» **PROBLEM STATEMENT**: The response has to reproduce all entries exactly while excluding their pictures.

(Excerpts from a dataset)
* * * * * * *
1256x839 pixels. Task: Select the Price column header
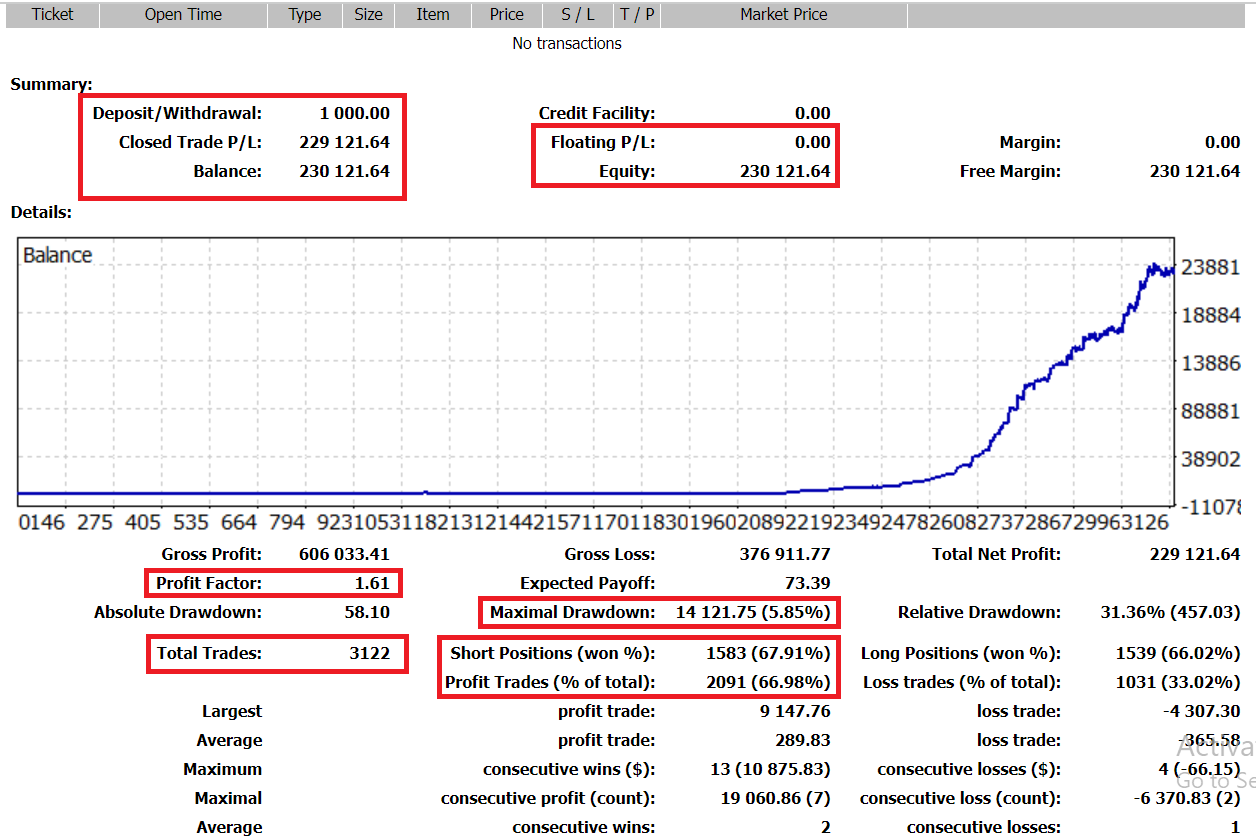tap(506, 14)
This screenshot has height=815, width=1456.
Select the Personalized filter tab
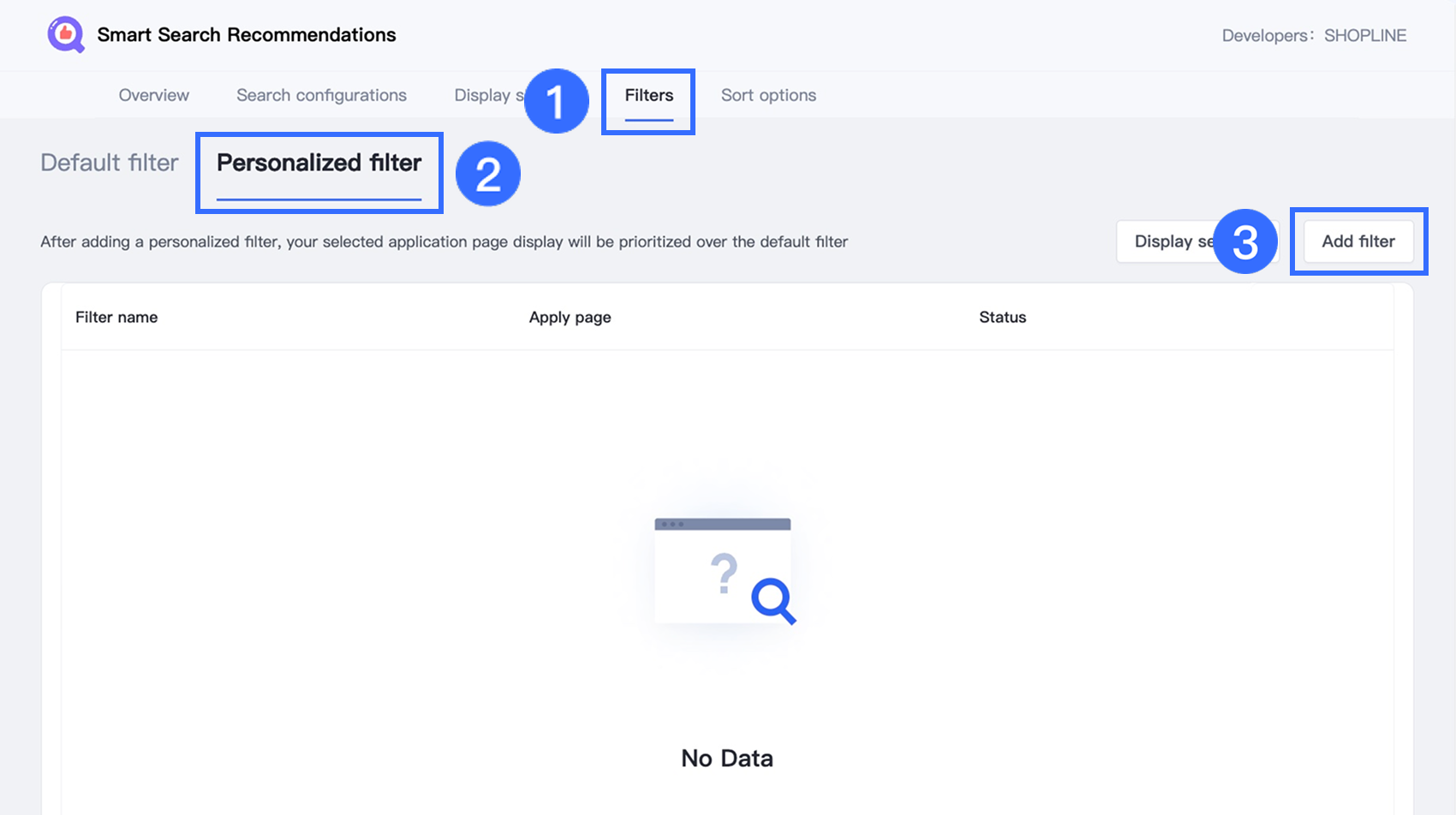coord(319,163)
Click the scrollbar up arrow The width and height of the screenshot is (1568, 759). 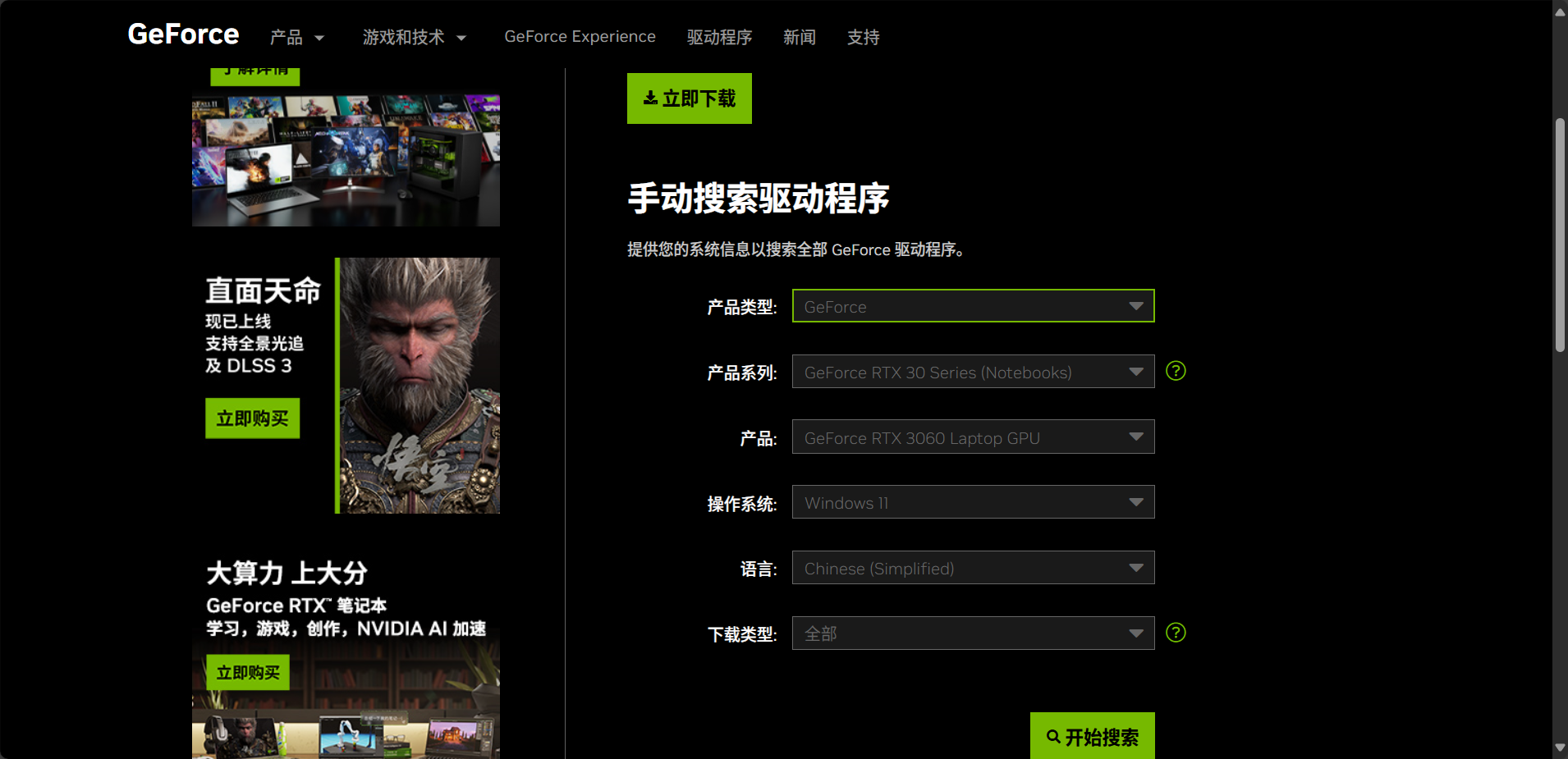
* * * * * * *
» **REPLY TO THE TASK**:
1256x839 pixels. Task: Select the Price column header
tap(506, 14)
This screenshot has height=815, width=1456.
Select the Personalized filter tab
coord(319,163)
Click the scrollbar up arrow The width and height of the screenshot is (1568, 759). 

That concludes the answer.